Fragment tekstu:
Krystyna Pytlakowska: Wyglądacie na trochę nieprzytomnych.
Wojciech Skrobiszewski: Jesteśmy tak zakochani, że momentami tracimy kontakt z rzeczywistością.
Anna Ciechowska: Momentami? Powiedziałabym, że tylko momentami mamy z nią kontakt.
Wojciech Skrobiszewski: Kiedy musimy załatwiać jakieś sprawy, jesteśmy zdziwieni, że poza nami jest jeszcze coś na świecie.
– To się nazywa zaczadzenie. Jak długo się znacie?
Anna Ciechowska: Znamy się 18 miesięcy.
Wojciech Skrobiszewski: Nasza Róża urodziła się równiutko 9 miesięcy po naszym spotkaniu.
Anna Ciechowska: Tak jakby wiedziała, że ma się urodzić w tym właśnie dniu.
– Życie układa się w logiczną całość?

Wykaz danych:
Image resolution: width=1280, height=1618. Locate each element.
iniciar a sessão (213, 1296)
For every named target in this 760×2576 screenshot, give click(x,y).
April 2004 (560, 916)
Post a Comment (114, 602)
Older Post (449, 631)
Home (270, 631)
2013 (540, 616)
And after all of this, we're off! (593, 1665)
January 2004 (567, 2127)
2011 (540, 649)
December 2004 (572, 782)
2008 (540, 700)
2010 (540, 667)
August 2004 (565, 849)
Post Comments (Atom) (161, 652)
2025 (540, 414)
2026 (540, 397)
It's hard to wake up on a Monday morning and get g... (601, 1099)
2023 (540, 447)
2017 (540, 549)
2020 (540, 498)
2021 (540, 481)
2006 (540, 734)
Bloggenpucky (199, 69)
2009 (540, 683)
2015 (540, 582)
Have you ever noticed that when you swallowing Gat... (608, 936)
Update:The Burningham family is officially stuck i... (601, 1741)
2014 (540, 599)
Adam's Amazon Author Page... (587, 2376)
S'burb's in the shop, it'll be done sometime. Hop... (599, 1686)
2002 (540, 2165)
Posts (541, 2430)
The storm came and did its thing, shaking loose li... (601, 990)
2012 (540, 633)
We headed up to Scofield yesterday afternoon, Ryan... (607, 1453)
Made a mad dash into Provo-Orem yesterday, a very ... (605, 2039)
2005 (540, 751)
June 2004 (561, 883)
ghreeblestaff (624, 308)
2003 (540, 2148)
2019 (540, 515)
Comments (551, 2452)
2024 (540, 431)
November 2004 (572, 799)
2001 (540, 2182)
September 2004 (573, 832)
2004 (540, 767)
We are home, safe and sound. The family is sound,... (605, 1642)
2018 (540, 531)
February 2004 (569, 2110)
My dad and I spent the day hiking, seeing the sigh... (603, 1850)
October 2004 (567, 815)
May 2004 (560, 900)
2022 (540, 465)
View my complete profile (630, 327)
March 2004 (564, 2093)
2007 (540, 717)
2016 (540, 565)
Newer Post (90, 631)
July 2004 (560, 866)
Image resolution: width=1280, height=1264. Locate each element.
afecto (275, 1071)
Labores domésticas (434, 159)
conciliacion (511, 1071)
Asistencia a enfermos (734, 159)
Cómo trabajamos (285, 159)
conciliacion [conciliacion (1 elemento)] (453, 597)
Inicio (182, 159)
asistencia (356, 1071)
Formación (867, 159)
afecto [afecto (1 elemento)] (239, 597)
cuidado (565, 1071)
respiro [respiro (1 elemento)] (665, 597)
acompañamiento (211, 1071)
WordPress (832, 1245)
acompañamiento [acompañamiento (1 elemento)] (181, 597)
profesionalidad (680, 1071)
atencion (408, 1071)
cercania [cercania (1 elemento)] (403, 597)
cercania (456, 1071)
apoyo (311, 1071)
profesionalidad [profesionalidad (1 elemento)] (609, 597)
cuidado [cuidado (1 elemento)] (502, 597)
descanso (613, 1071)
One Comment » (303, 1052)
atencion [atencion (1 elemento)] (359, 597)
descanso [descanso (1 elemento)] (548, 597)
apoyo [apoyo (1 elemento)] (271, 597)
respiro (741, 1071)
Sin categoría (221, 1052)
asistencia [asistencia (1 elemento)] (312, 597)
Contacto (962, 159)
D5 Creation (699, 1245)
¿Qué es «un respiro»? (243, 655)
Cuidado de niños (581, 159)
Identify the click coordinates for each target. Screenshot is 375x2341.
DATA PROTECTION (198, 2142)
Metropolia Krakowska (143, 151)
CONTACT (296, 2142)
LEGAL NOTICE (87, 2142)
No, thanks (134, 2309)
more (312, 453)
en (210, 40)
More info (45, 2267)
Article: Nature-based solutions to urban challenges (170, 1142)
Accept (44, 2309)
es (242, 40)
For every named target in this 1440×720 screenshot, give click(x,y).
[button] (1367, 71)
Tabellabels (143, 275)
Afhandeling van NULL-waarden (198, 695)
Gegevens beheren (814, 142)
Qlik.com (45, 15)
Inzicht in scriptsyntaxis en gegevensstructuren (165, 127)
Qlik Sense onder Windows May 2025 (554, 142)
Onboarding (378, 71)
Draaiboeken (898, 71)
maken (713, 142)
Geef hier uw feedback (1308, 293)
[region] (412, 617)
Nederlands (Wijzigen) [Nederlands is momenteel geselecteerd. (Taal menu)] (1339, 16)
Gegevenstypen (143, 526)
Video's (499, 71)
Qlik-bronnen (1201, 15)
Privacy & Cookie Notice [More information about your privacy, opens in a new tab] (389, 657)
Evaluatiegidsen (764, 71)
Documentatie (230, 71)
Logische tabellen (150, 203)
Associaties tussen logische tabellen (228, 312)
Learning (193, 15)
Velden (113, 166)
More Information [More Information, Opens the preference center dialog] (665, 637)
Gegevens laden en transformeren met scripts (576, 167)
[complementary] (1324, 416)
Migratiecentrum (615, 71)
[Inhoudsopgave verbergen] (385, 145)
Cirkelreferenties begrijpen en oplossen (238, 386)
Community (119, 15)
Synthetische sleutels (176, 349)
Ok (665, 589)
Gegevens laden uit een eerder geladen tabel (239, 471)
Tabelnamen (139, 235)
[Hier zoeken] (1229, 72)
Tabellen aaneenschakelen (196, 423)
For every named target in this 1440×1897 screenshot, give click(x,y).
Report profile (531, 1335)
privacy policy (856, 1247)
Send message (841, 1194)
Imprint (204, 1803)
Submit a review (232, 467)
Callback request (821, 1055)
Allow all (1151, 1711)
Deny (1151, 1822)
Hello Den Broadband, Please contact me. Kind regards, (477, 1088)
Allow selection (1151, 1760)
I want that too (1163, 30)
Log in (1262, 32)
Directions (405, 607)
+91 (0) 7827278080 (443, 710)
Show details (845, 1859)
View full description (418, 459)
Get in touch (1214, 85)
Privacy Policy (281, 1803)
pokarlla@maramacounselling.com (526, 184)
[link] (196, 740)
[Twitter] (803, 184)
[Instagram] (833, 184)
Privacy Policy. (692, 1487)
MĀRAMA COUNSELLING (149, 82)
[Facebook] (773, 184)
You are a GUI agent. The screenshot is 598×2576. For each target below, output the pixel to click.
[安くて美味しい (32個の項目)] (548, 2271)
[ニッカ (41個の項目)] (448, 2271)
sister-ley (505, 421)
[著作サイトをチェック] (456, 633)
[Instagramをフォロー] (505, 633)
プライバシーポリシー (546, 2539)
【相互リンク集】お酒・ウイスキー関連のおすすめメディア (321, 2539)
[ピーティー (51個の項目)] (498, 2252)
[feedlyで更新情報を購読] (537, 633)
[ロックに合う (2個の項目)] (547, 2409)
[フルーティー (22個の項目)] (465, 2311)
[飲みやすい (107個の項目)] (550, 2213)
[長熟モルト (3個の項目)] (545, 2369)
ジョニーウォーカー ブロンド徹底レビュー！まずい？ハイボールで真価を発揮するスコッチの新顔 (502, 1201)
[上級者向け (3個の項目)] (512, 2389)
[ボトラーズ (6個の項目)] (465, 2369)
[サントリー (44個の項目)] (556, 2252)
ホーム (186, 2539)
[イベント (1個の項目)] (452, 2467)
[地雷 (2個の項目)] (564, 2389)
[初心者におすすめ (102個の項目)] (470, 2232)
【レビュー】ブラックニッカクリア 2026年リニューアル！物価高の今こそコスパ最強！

Polecenia:
A. Wypisz wszystkie osoby, które są wymienione we fragmencie tekstu z imienia.
B. Oceń, czy poniższe stwierdzenia są zgodne z fragmentem tekstu. Przy każdym odpowiedz „tak” lub „nie” i przytocz rozstrzygające słowa.
(i) Według Anny Ciechowskiej ona i Wojciech Skrobiszewski znają się 18 miesięcy.
(ii) Róża urodziła się rok po spotkaniu rodziców.
(iii) Wojciech Skrobiszewski mówi, że razem z Anną Ciechowską przez cały czas tracą kontakt z rzeczywistością.
C. Przytocz dosłownie urywek fragmentu tekstu od słów „Wojciech Skrobiszewski: Kiedy” do słów „długo się znacie?” włącznie.

Rozwiązane zadania:
A. Krystyna Pytlakowska, Wojciech Skrobiszewski, Anna Ciechowska, Róża

B.
(i) Tak: „Znamy się 18 miesięcy.”
(ii) Nie: „Nasza Róża urodziła się równiutko 9 miesięcy po naszym spotkaniu.”
(iii) Nie: „Jesteśmy tak zakochani, że momentami tracimy kontakt z rzeczywistością.”

C.
Wojciech Skrobiszewski: Kiedy musimy załatwiać jakieś sprawy, jesteśmy zdziwieni, że poza nami jest jeszcze coś na świecie.
– To się nazywa zaczadzenie. Jak długo się znacie?